Instructions to follow :: Find each line in the records below that contains the word "Open" and copy those lines. Match upper and lower case exactly.

Source records ::
━━━━

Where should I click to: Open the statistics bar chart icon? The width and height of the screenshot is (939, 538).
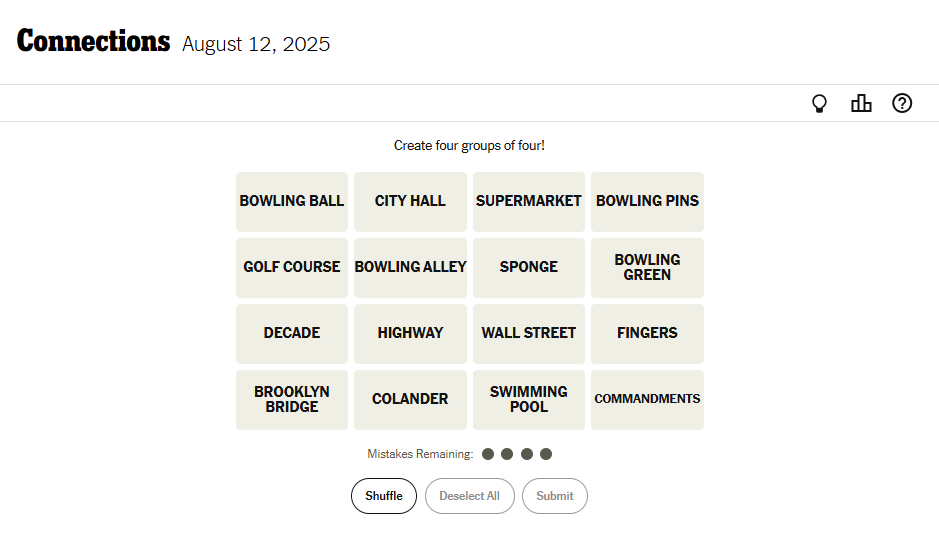(861, 103)
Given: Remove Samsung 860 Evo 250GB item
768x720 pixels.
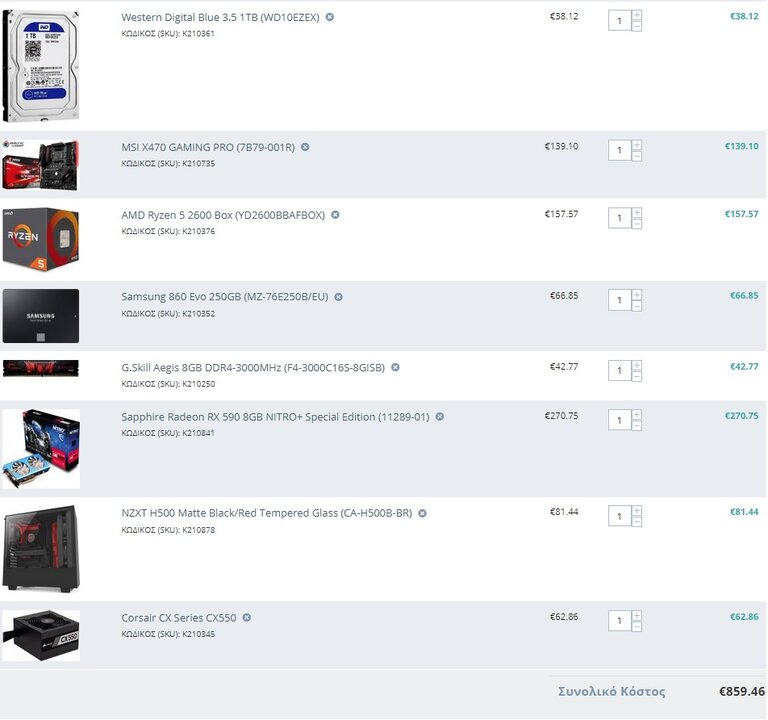Looking at the screenshot, I should [338, 297].
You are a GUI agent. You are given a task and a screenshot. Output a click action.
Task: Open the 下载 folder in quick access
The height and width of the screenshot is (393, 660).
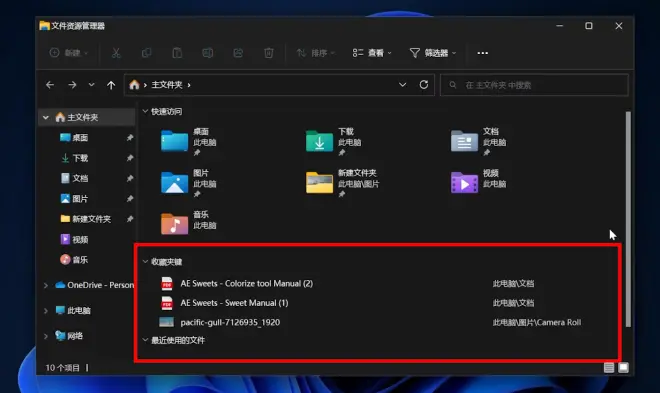[x=333, y=142]
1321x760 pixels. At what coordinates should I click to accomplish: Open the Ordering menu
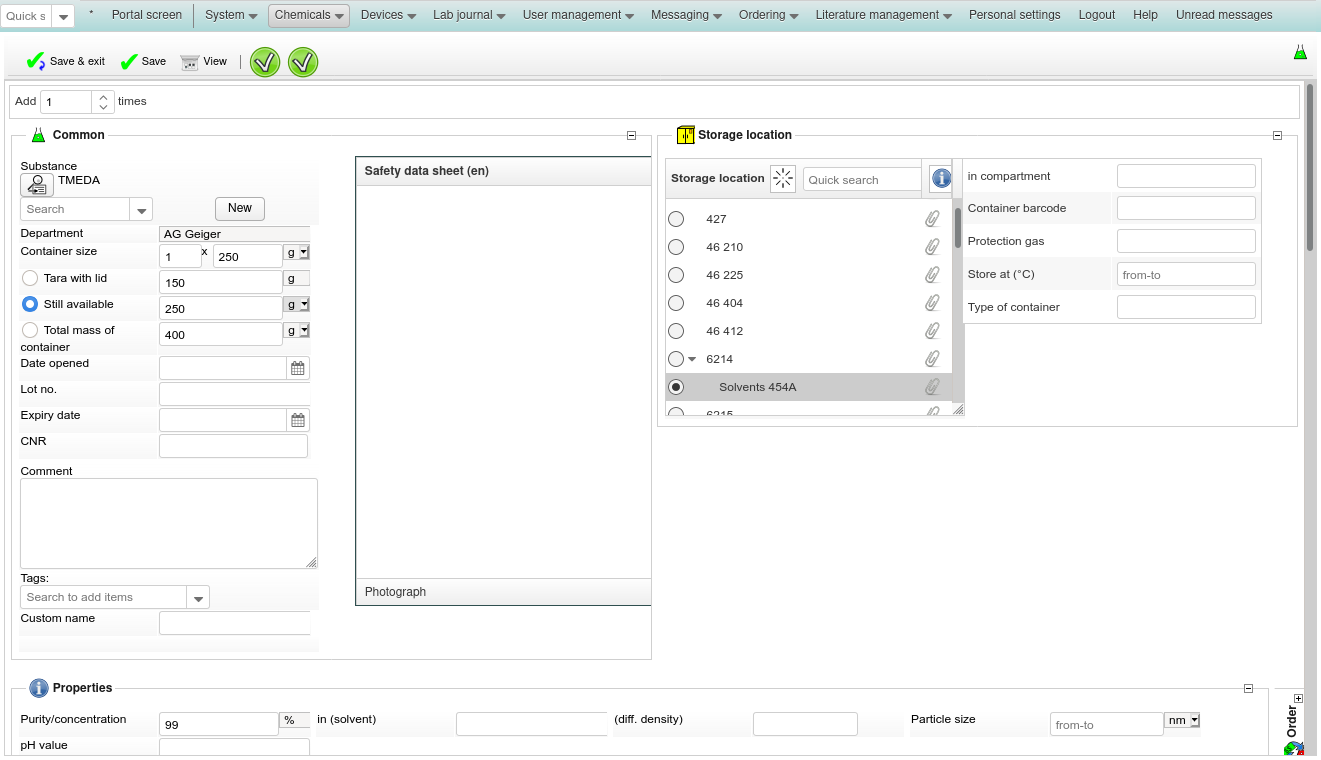[768, 15]
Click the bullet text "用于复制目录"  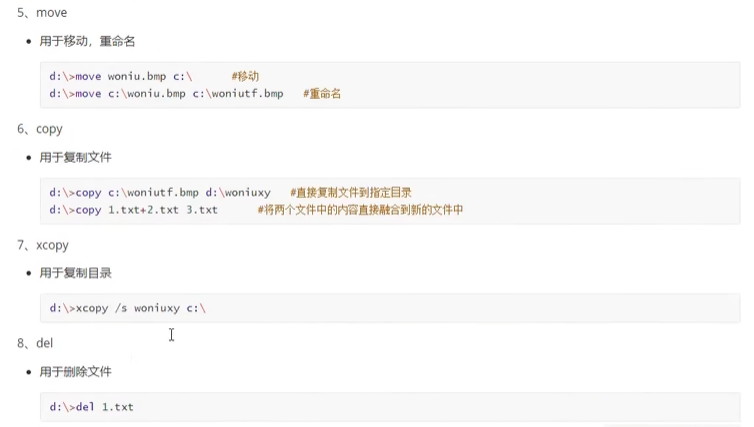[x=75, y=273]
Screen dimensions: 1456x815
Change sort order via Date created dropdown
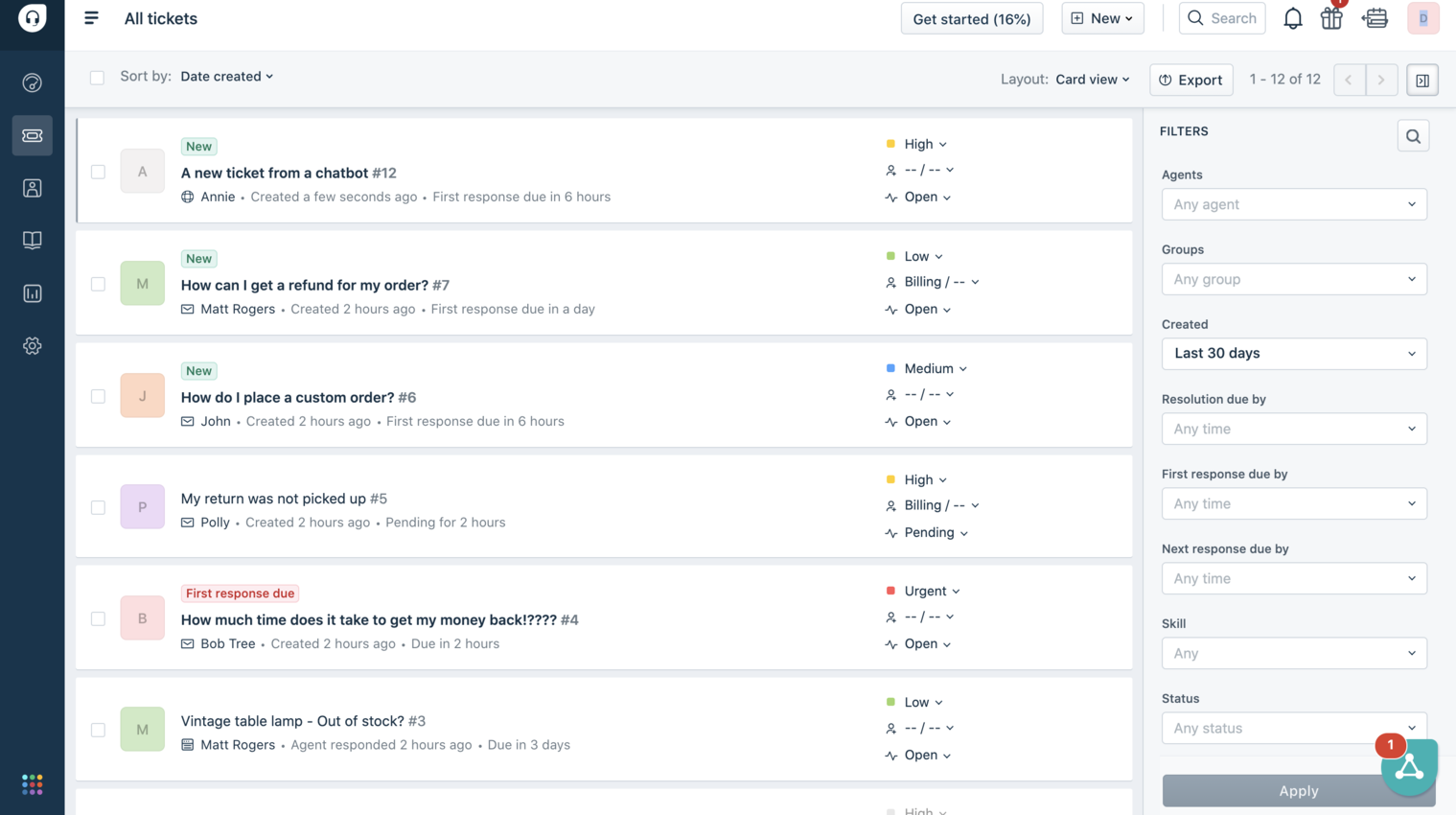(226, 77)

━━━━

Reply to the exercise ::
Where should I click to: Open the statistics bar chart icon? The width and height of the screenshot is (939, 538).
Task: Open the 下载 folder in quick access
1321x760 pixels. At what coordinates should I click to accomplish: Open the Ordering menu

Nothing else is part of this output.